For explaining Tony Blair, I have actually another model, this time from economics. The situation is different, because Blair was already in the party, which was assumed to be better at those things you name a failure. Essentially people hadn't a real alternative at the ballot box - and turnout as well as labour's share of the vote were miserable, only order 15% of all possible voters did cast a vote for Blair, on this level Ahmadineshad of Iran can claim the same democratic legitimicy as Blair. In the US, there was a realistic alternative, which could be expected to be better, however little good this better might be assessed.
However, the model I wanted to lay out: You have a beach, homogeniously populated, with two ice sellers, the rightwinger C and the leftwinger S. Where do they place themselves. To get about half of all people who do want to get an ice, both are somewhat close to the center, but there is some space between them, as they want to distinguish from each other.
-+-+-+-+-+-+-+-+-+-S-+-+-+-+-+-+-C-+-+-+-+-+-+-+-+-+-+-
The elections are essentially decided by the people living between the two ice sellers. So now comes Blair, and declares NewLabour (and Schroeder, declaring "Die Neue Mitte"). And they move the S somewhat to the right. So they will get all the vote left of them, which is more than before. If they are lucky, the rightwingers are going to keep some distance between themselves and the leftwingers, and move a bit right, too.
-+-+-+-+-+-+-+-+-+-+-+-+-+-S-+-+-+-C-+-+-+-+-+-+-+-+-+-
That election is a save win, if not too many people on the left of the beach now say, if the ice seller is so far away, then they are not at all going to buy an ice. Sometimes of course unforeseen things happen, e.g. that a 3rd ice seller says, OK, now I have enough people there on the left side of the beach to open another shop.

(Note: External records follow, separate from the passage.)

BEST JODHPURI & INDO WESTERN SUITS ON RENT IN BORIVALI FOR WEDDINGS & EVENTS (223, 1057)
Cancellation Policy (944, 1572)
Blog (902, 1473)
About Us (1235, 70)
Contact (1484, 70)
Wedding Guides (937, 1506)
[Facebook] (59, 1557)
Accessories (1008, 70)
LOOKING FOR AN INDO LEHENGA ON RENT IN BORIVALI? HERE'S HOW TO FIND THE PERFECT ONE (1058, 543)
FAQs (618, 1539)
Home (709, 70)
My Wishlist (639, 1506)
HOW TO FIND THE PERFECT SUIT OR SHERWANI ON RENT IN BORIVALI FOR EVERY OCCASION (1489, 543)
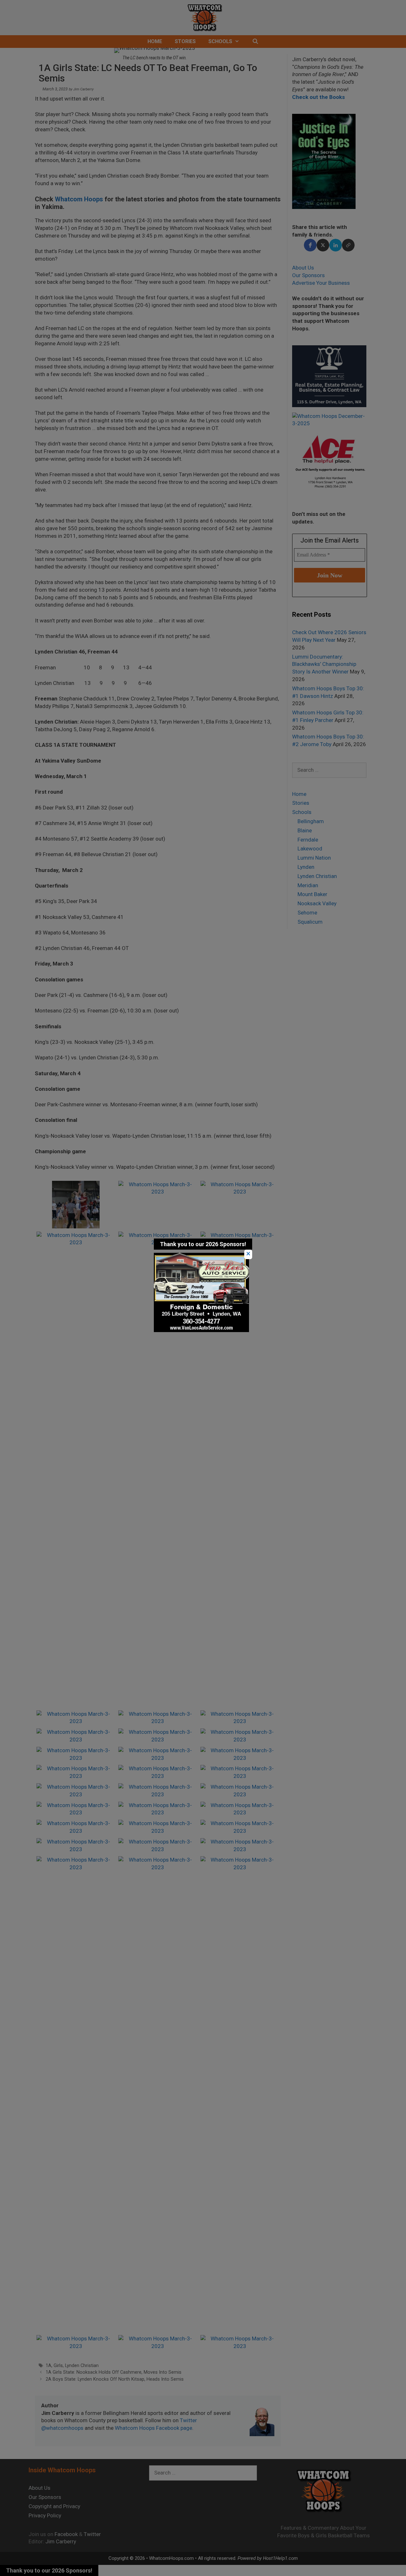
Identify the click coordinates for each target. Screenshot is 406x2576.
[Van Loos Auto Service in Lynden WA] (201, 1330)
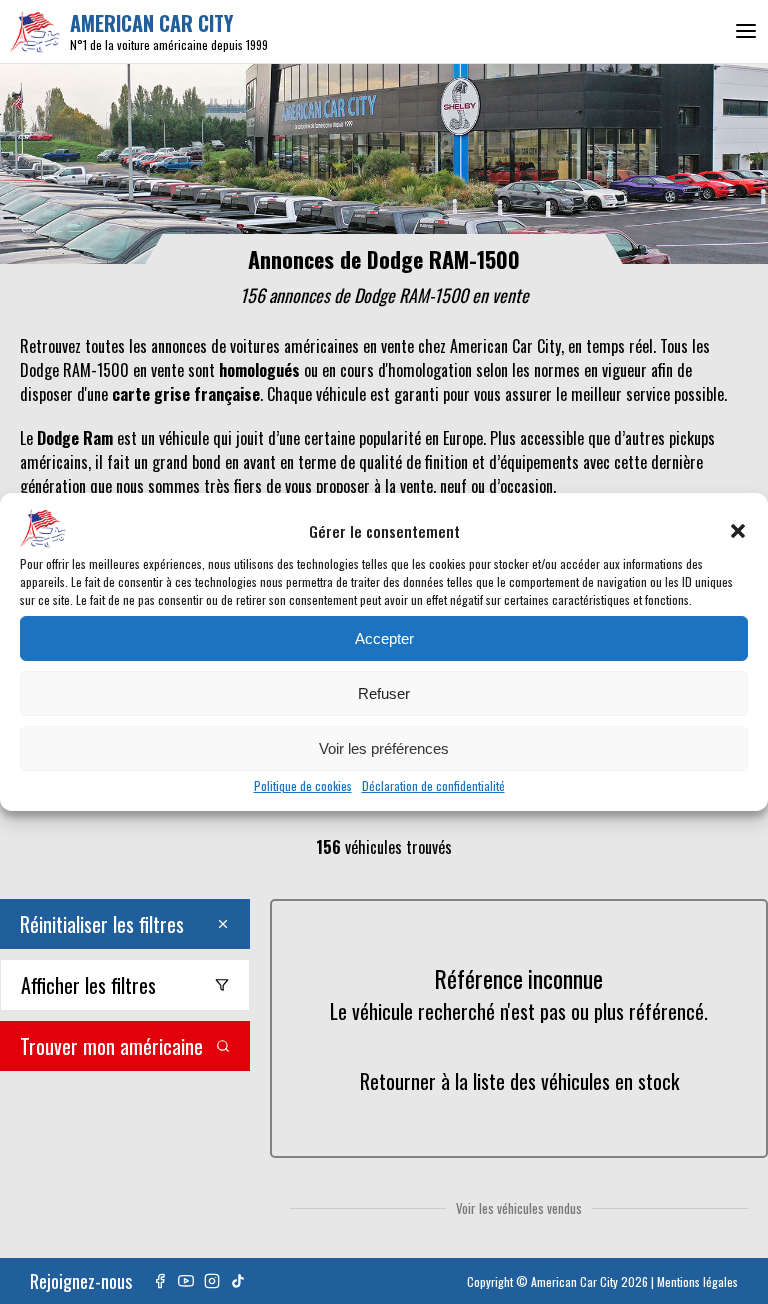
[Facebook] (160, 1281)
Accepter (384, 638)
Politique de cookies (303, 785)
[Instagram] (212, 1281)
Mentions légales (697, 1281)
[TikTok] (238, 1281)
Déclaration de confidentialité (433, 785)
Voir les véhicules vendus (519, 1208)
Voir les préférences (384, 748)
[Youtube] (186, 1281)
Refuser (384, 693)
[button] (738, 531)
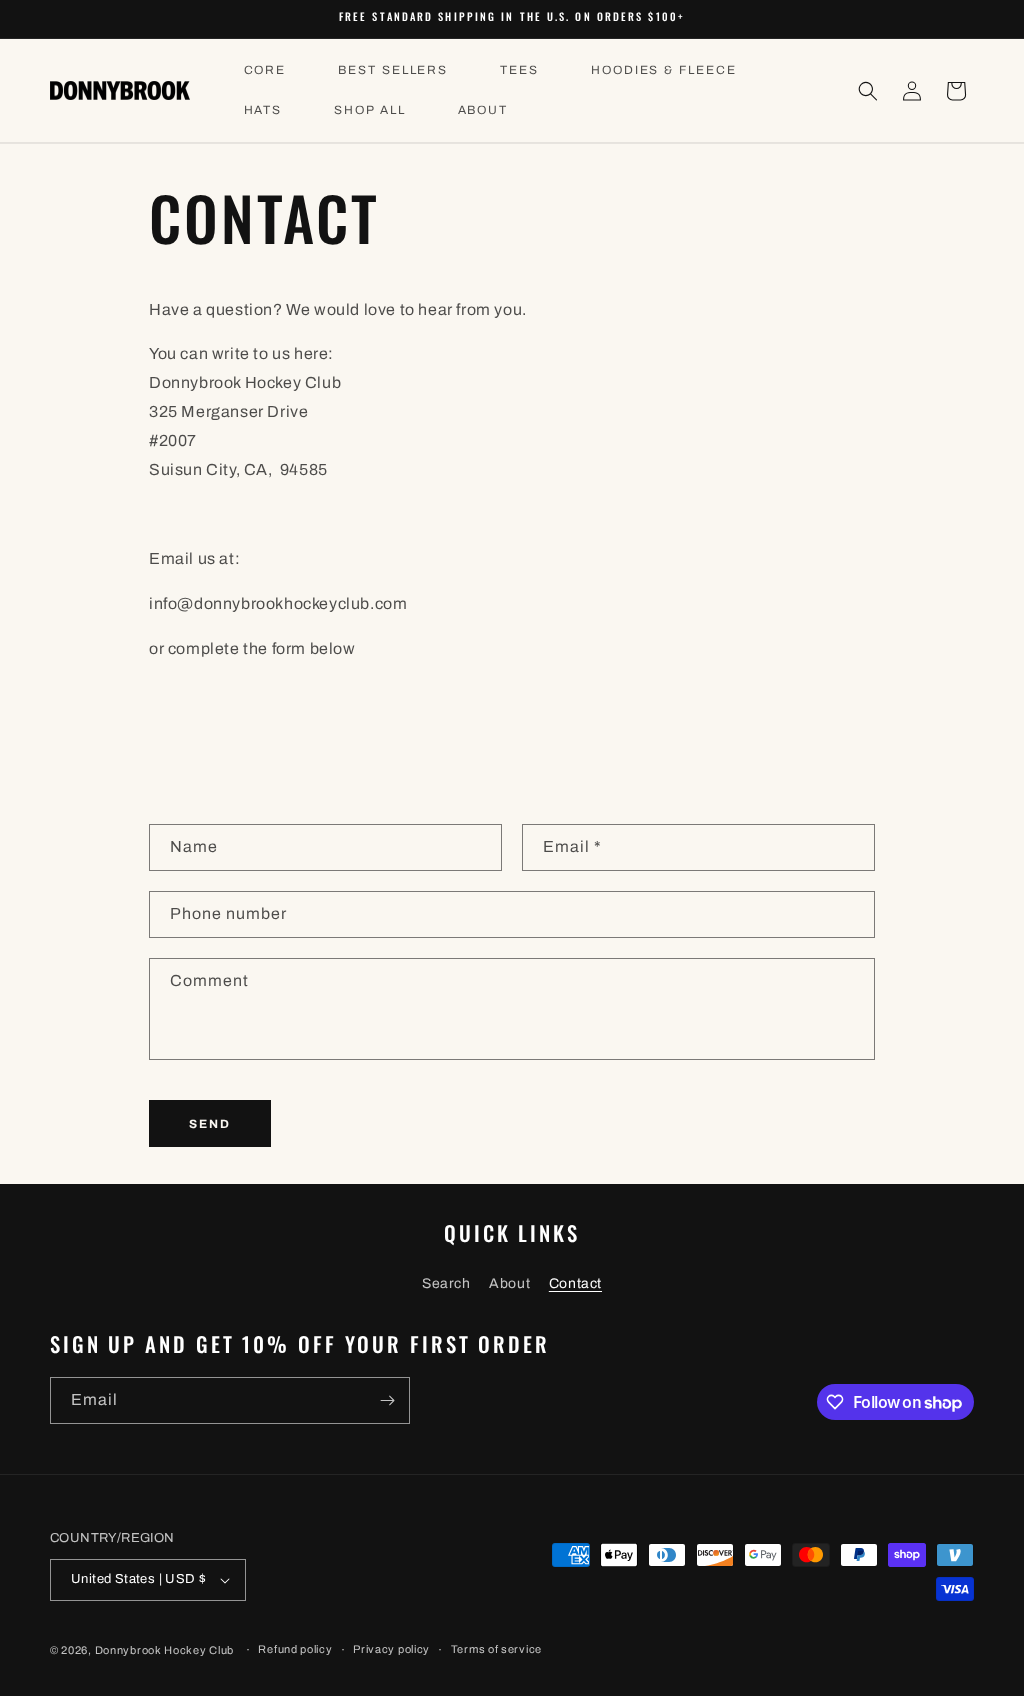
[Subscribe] (387, 1400)
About (509, 1283)
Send (210, 1124)
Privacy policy (391, 1649)
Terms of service (496, 1649)
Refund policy (295, 1649)
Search (446, 1283)
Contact (575, 1283)
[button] (868, 91)
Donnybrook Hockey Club (164, 1650)
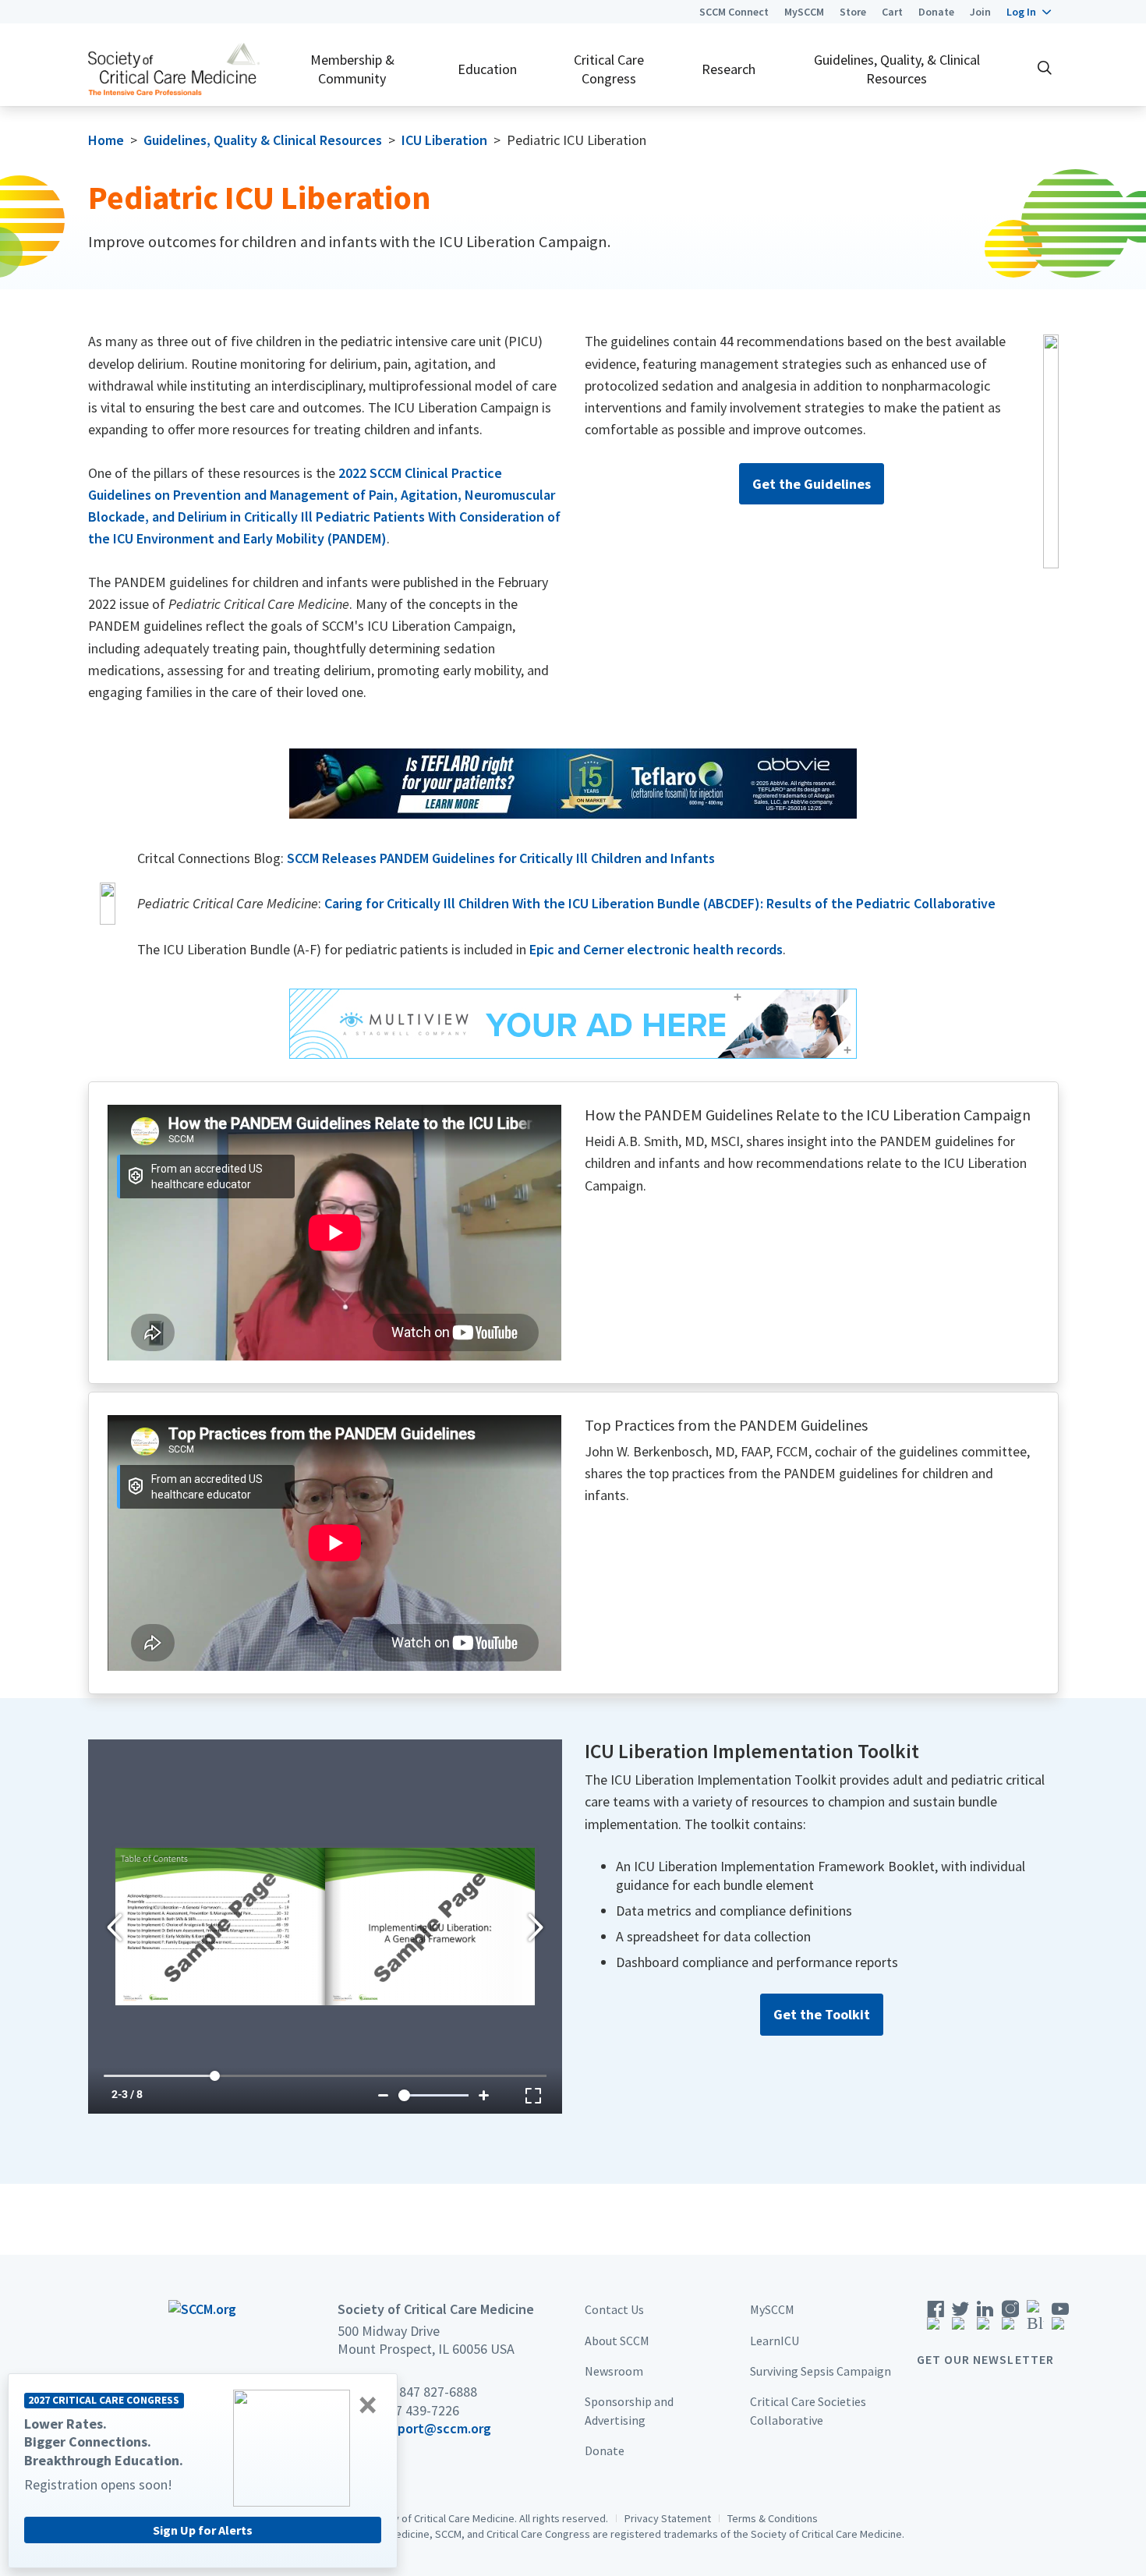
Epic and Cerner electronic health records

-+-L-+-+-+-+-+-+-+-+-+-+-+-S-+-+-+-C-+-+-+-+-+-+-+-+-+-
This is of course what happend to Schroeder and the SPD in Germany. But with a proportional representation election system and a party, which was already a major party in eastern Germany, it is much easier to that, than in a majority voting system, with no such party in place (assessing greens and liberals for several reasons standing at a different beach)
And yes, we in Europe might get bread and circus, but in the US I'm not sure, if they haven't somehow managed, to make only circus, but no bread. Der Amerikaner ist die Orchidee unter den MenschenVolker Pispers
I think the ice cream stand is a good analogy, though.
Unseating a sitting President is the hardest political task in the US
10 million more Evangelicals voted in '04 versus '00
Kerry ran a lousy campaign
Lingering nationalism from 9/11
Voter fraud and repression in Ohio
Bush received the highest percentage of Latino vote in GOP history (45%)
Kerry was a lousy campaigner
The GOP constructed a superb GOTV organization and ran it skillfully
The GOP constructed a superb anti-Kerry propaganda campaign and ran it skillfully
The full affect of Bush's policies hadn't become so stark
The Iraq War still had (bare) majority support
The GOP managed to cobble their Center-Right to Right coalition together one more time -- hopefully the last time
Also it is worth pointing-out Kerry received the highest number of votes for a losing presidential bid ever. He would have swamped Bush '00 by 9 million votes.